(Stored data entries)
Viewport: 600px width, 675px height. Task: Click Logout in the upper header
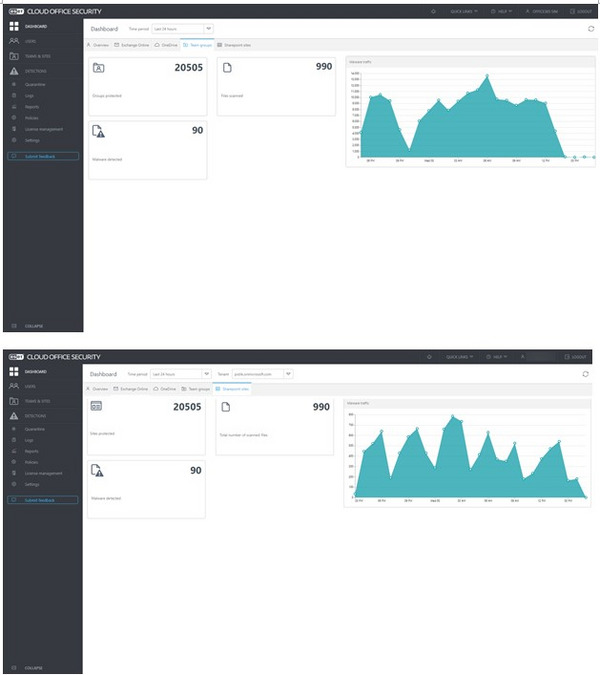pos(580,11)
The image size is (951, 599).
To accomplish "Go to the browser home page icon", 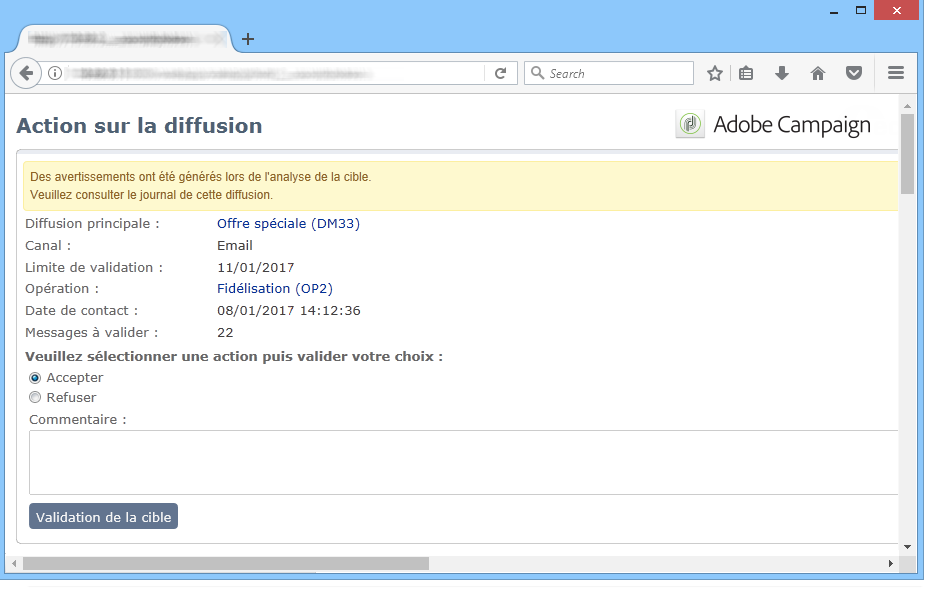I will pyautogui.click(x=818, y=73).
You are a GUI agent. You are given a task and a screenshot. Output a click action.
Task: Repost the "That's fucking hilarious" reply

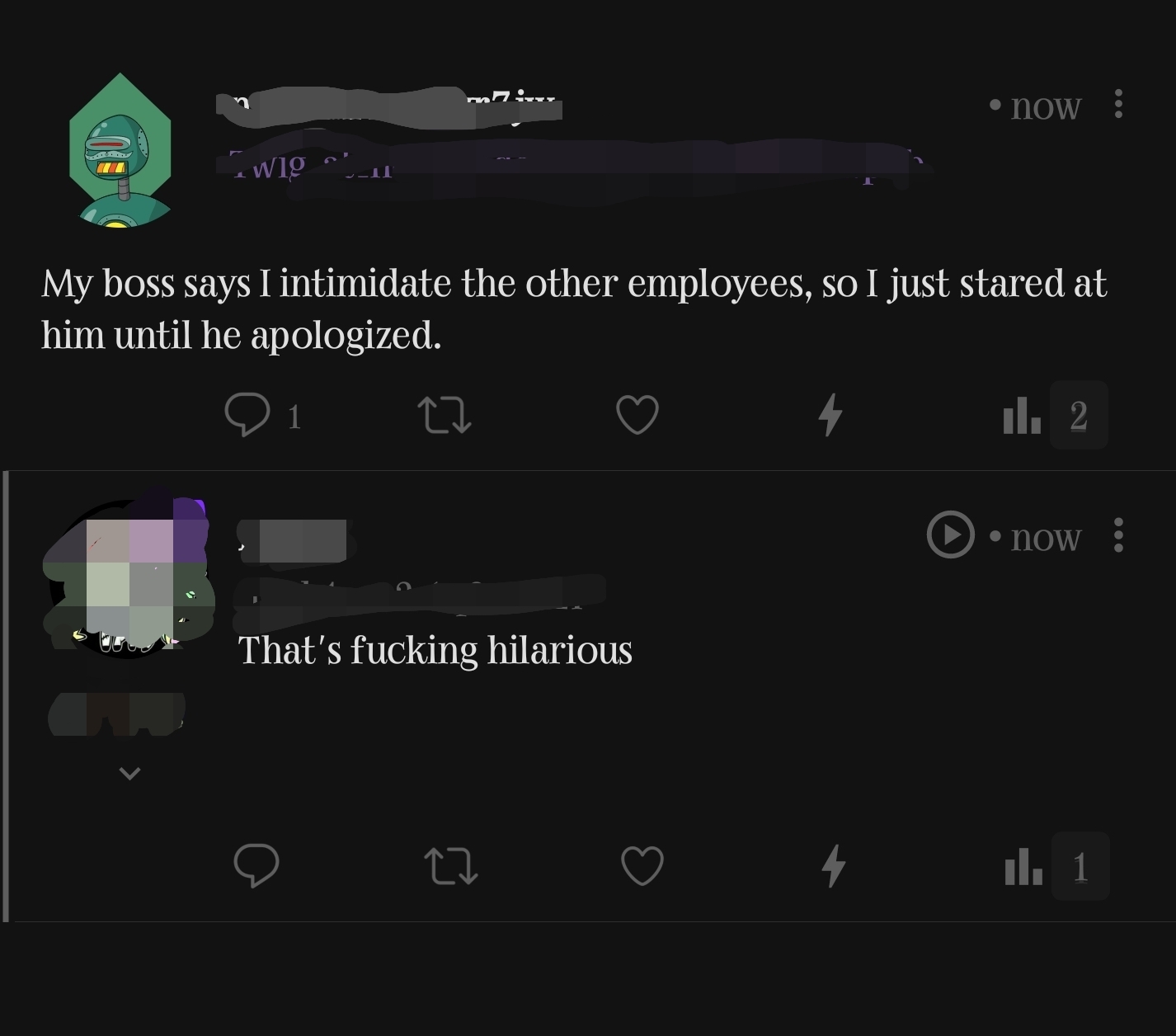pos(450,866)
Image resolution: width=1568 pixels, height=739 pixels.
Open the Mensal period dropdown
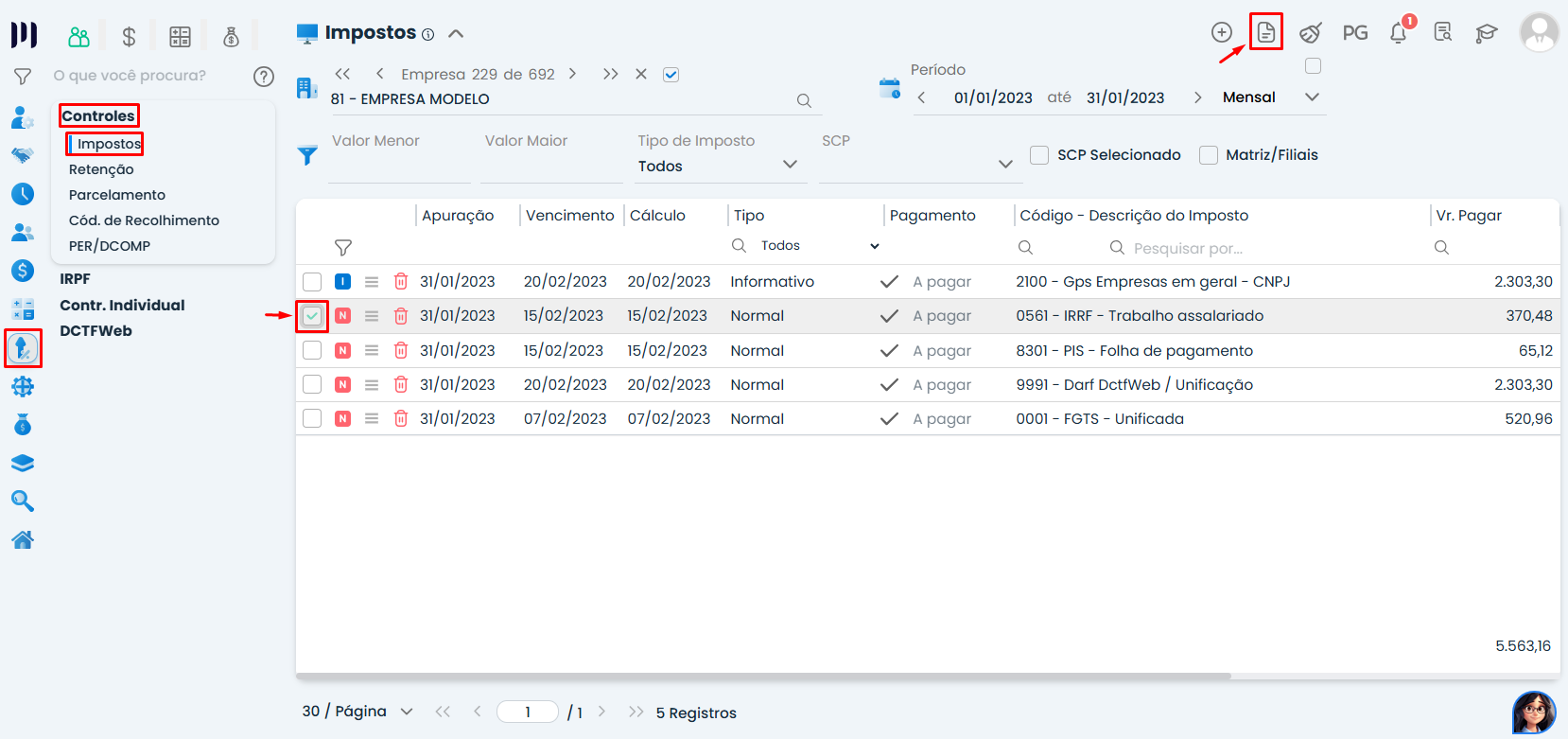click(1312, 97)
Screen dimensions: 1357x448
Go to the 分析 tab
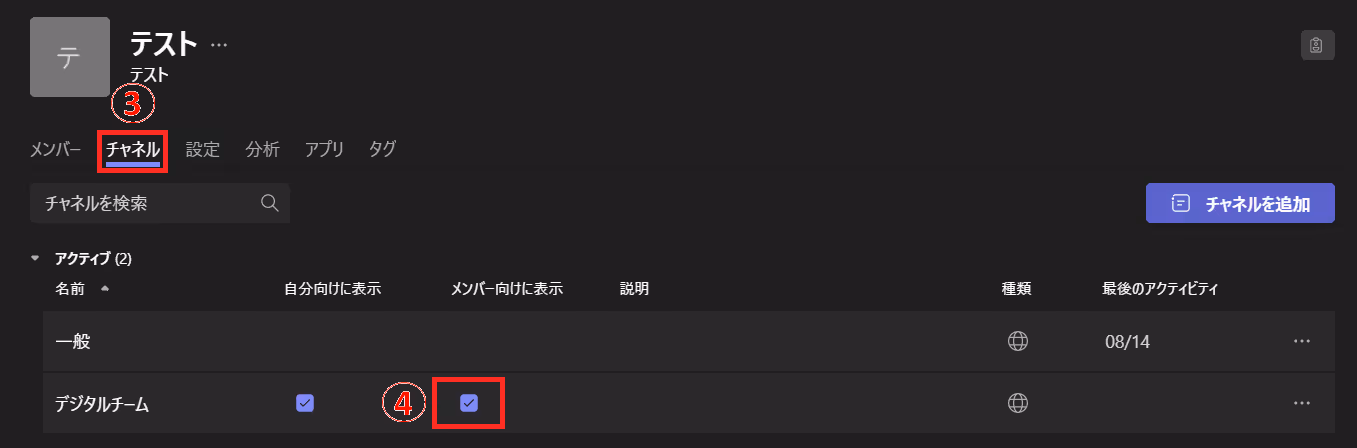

EXERCISE AIM — The copy must start at the line containing "Open the Mensal period dropdown" and end at the last line of the records, matching each line exactly and holding no pictures.

RESPONSE —
Open the Mensal period dropdown
click(1312, 97)
Screen dimensions: 1357x448
Go to the 分析 tab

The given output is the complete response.